Go offline with the Player FM app!
Why selfish productivity may be the best productivity
Manage episode 511094007 series 1577459

Have you ever noticed that when there’s something you really, really love and really speaks to you that when you look at the backstory for it, the person that created it said that they “selfishly” just made it for them?
Here’s why selfishness, like the comfort zone, gets a bad rap it doesn’t really deserve
Transcript.
Selfishness, like the comfort zone, takes a lot of crap.
Well, hey there. Welcome back.
The Surprising Power of Creative Selfishness
Have you ever enjoyed the work of someone else and thought, “Man, this this really speaks to me. I I love it’s like perfect for me. It’s it’s really well done.” Or you think, “I I couldn’t like this more.” And that can range from anything like a a creative work or movie or or a book or even the way somebody took care of your plans. Have you ever noticed that more often than not when you follow up on this stuff, you hear someone say the phrase, “Well, I kind of selfishly did it for me the way that I would like to have it done.”
A Side Quest: Building a To-Do List App for Myself
So, let me go off on a side quest and continue. So, I had been thinking about the to-do list, and I have a lot of holy grail quests myself, and one of them is the to-do list. It’s one of those things that not sure if you can ever attain the perfect to-do list. It’s something everyone needs. It’s something everyone uses in one way or another, whether it’s on a piece of paper or planner or digitally or in their brain. I missed the days of having a Franklin planner in which you would have this little book and you’d have your to-do lists among other things and then at the end of the night the ones that you didn’t check off you would flip the page and you’d transfer those to the next day and then you would actually sleep through the night. Having recently created my behavioral mapping software that I can use in really cool ways that’s currently patent pending, I had the confidence to sort of do something else. So, I thought, I’m going to make a to-do list. So, I did. I made a little app for to-do list that looks great on my phone and and my desktop. I thought selfishly, what do I want to do since I’m the only person that’s going to use this? I want to do color coding. I want it that when I check something off, it automatically doesn’t go to the next day. I want everything to go to the next day that I don’t check off to be super easy and super frictionless to use. No real login and blah blah blah. So, anyway, I did all that. I ended up showing it to a couple people and a few of them were really interested in using it. So I built it in such a way that multiple people can use it. Every time I described it, I said I selfishly made this for me. Selfish, selfish, selfish. I kept saying that because it was with me and only me in mind. Now is it extremely usable for other people? Yes. But it was made for me selfishly. And once again, it felt like one of those projects or things that someone does that people say, “Wow, that’s really great.” and it’s because it was done selfishly. Do you think that’s counterintuitive?
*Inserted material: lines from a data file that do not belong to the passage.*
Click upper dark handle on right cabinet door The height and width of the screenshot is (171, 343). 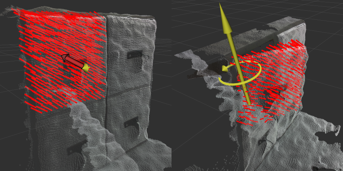pos(135,55)
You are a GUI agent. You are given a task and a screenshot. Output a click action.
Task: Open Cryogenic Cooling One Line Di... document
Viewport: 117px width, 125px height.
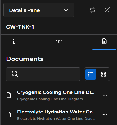coord(56,92)
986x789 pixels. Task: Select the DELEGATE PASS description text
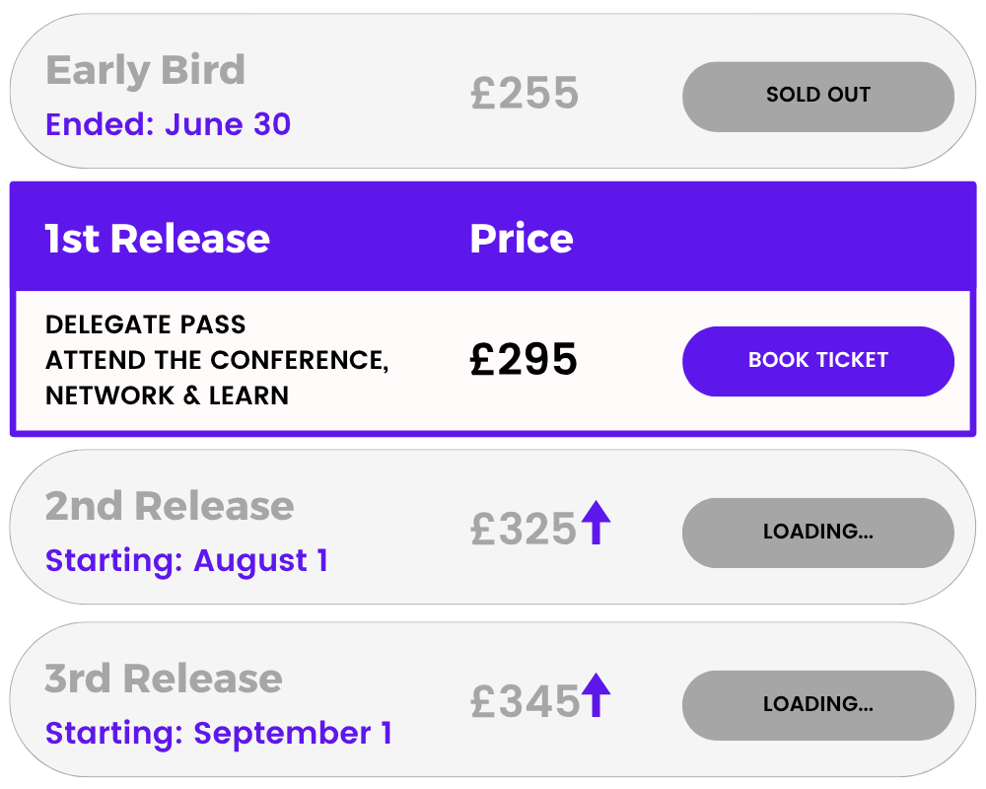217,360
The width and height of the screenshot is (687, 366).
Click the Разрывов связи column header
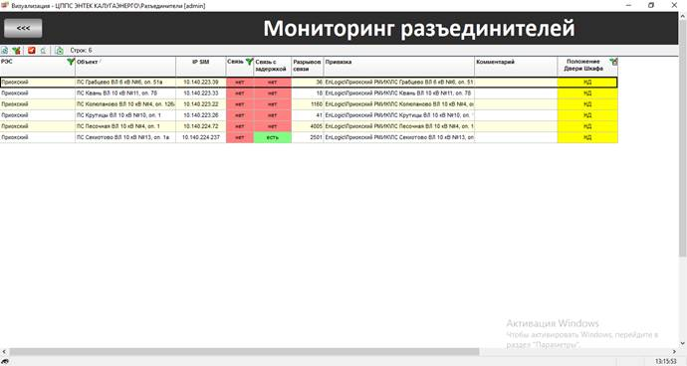click(x=307, y=66)
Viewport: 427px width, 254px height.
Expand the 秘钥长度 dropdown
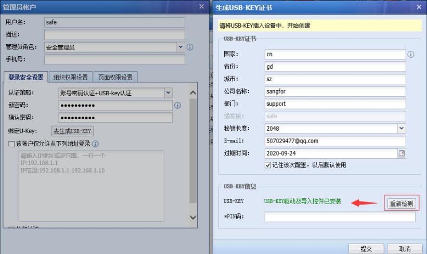(x=401, y=129)
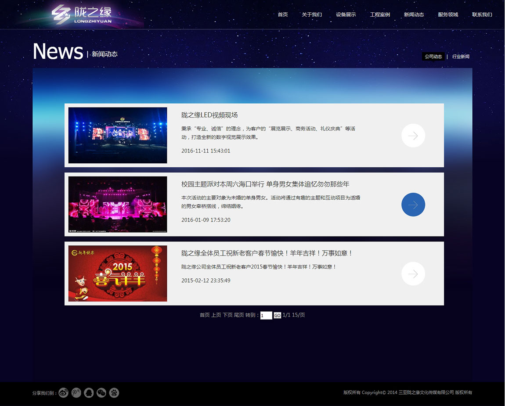Click the 下页 pagination link
The image size is (505, 406).
227,315
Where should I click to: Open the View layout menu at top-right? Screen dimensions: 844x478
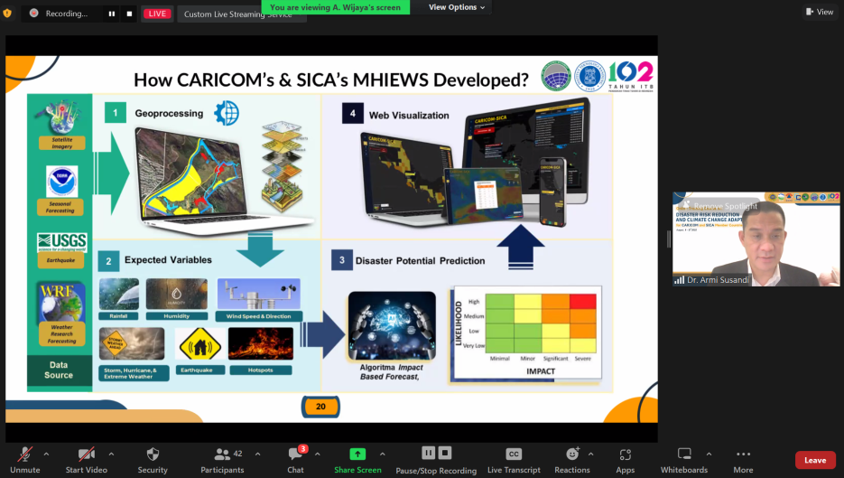pyautogui.click(x=820, y=12)
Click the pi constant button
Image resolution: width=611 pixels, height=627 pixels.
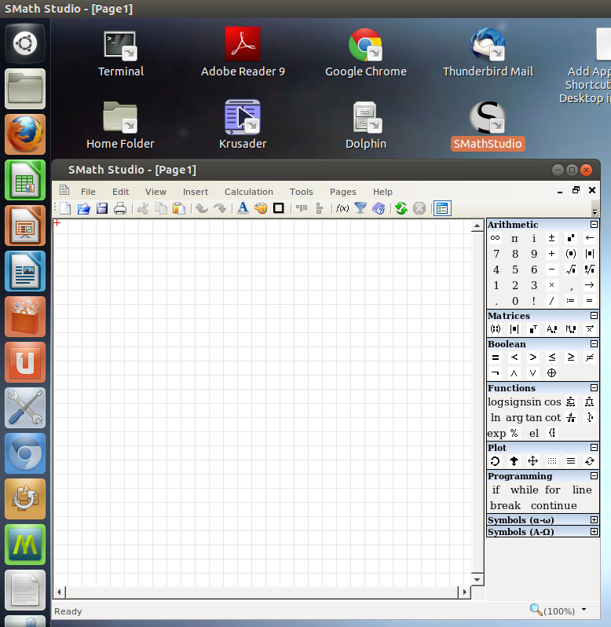514,238
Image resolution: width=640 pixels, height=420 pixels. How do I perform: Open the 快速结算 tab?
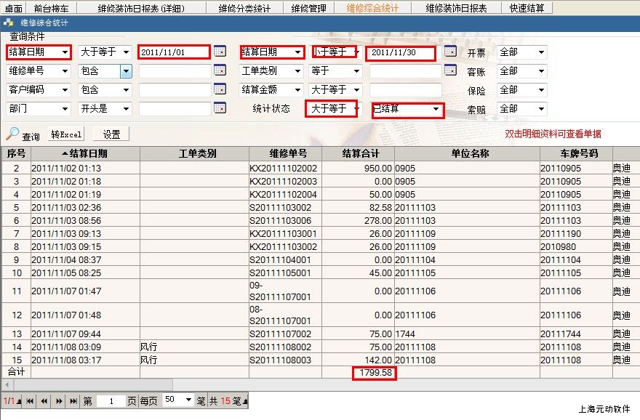[529, 8]
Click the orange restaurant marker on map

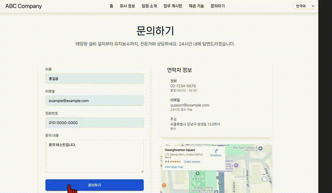point(164,185)
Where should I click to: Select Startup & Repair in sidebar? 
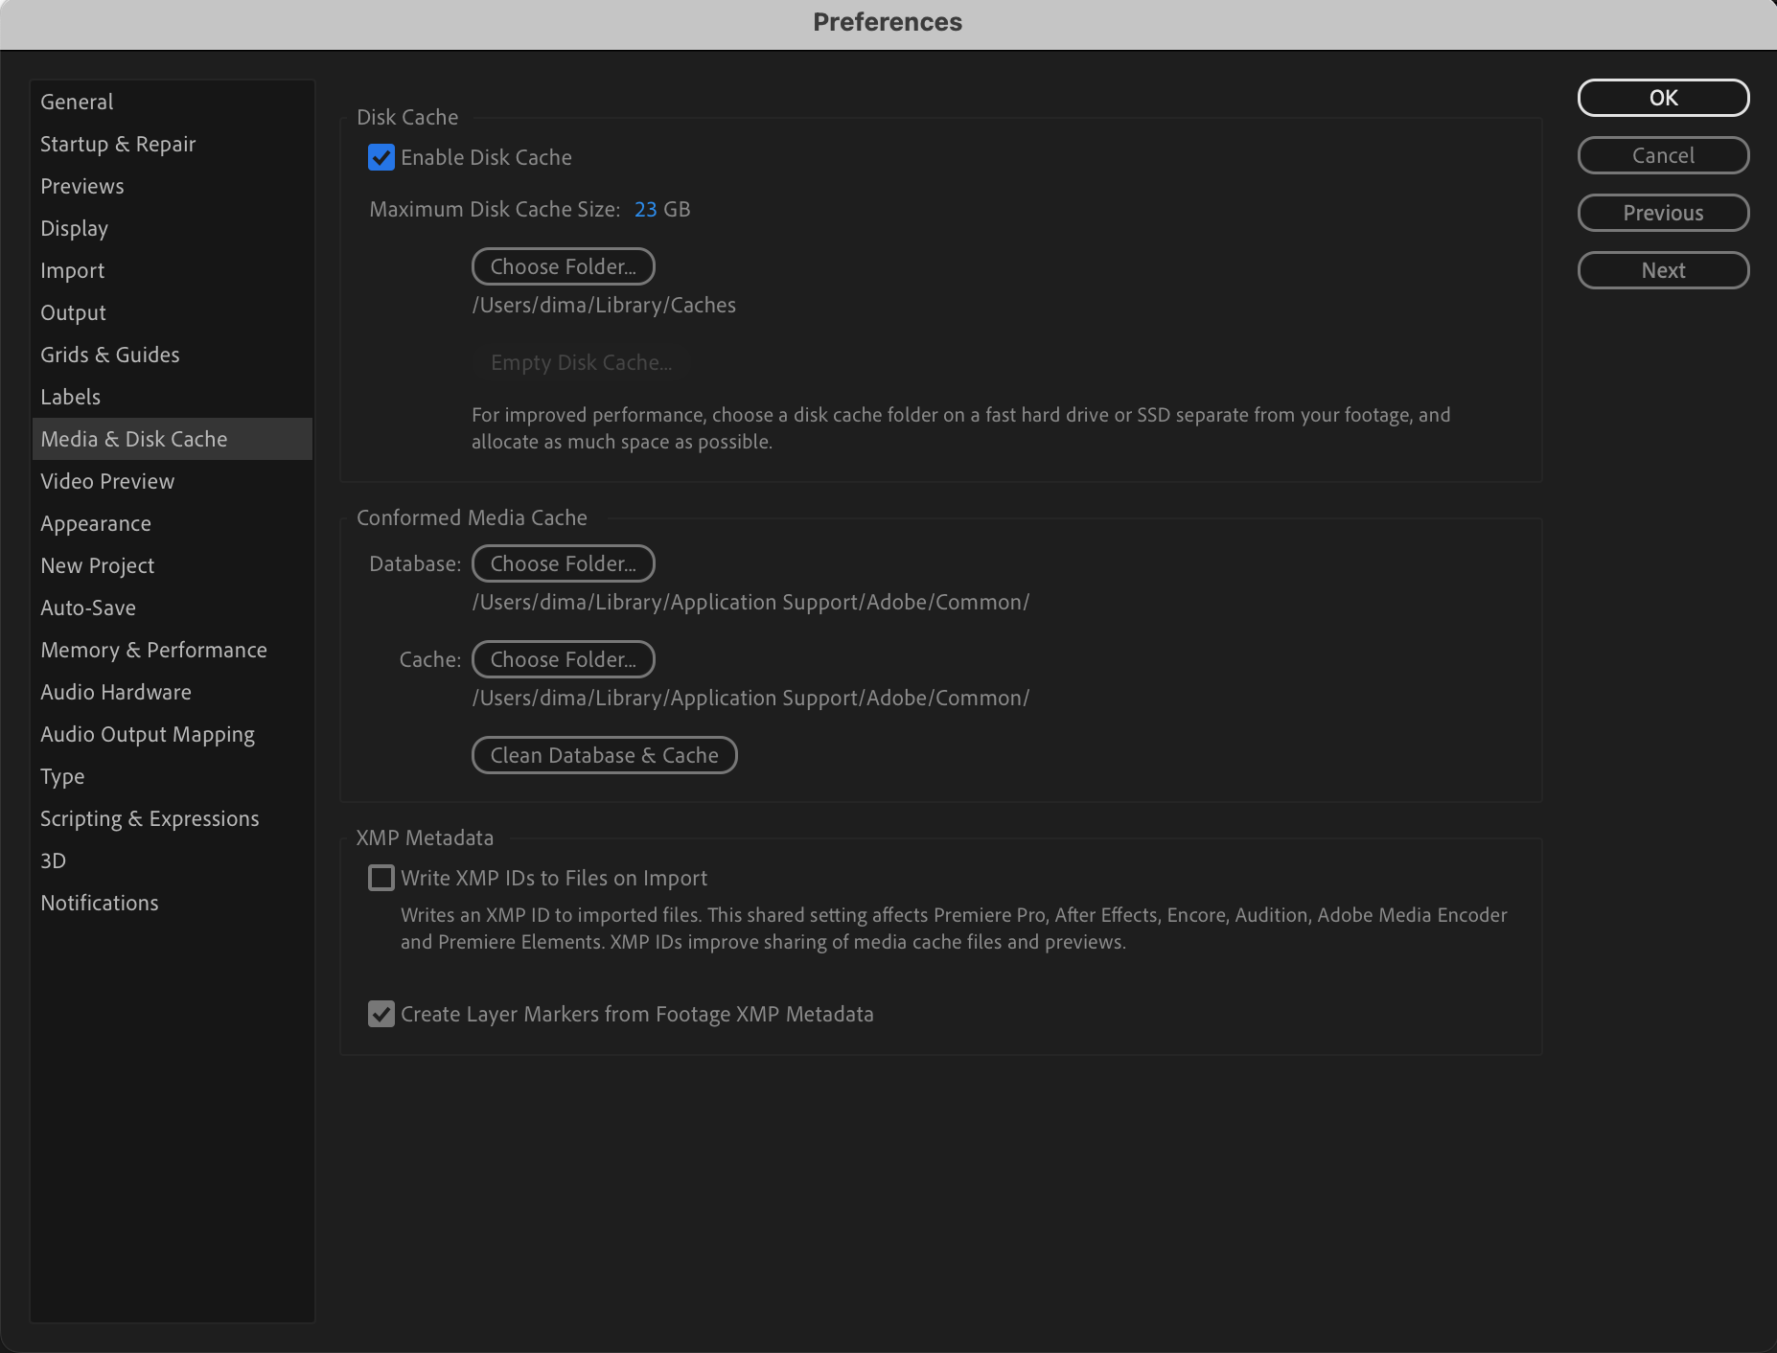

Applying ‘Good’ Selfishness to Your Profession
So, getting back off of our side quest, if you’re in corporate America, you may not have a lot of opportunity to do something selfishly. If you’re a probate attorney, you’re not going to be doing it with a lot of flare. If you’re laying down asphalt, there’s probably a specific way you need to do that. And plumbers going to plum. However, if you’re a probate attorney doing probate for your grandmother, you might spend a bit more time on something or you might throw out a rule and say, “I know that’s best practice, but not in this case.” If you’re a plumber, you may allow x amount of time because of a price to do something in someone’s bathroom. But if it’s your bathroom and your wife is going to be using this, you may spend an inordinate amount of time to make sure it’s absolutely right. You will selfishly do it. And not because you’re afraid your wife’s going to yell at you, because you could say, “I’ll just patch this up. It’s just it’s just family. It’s just my wife.” But because you enjoy the validation that you get for being good at your job and the validation you get for showing your loved ones that you are so good at this sort of thing and you take pride in it.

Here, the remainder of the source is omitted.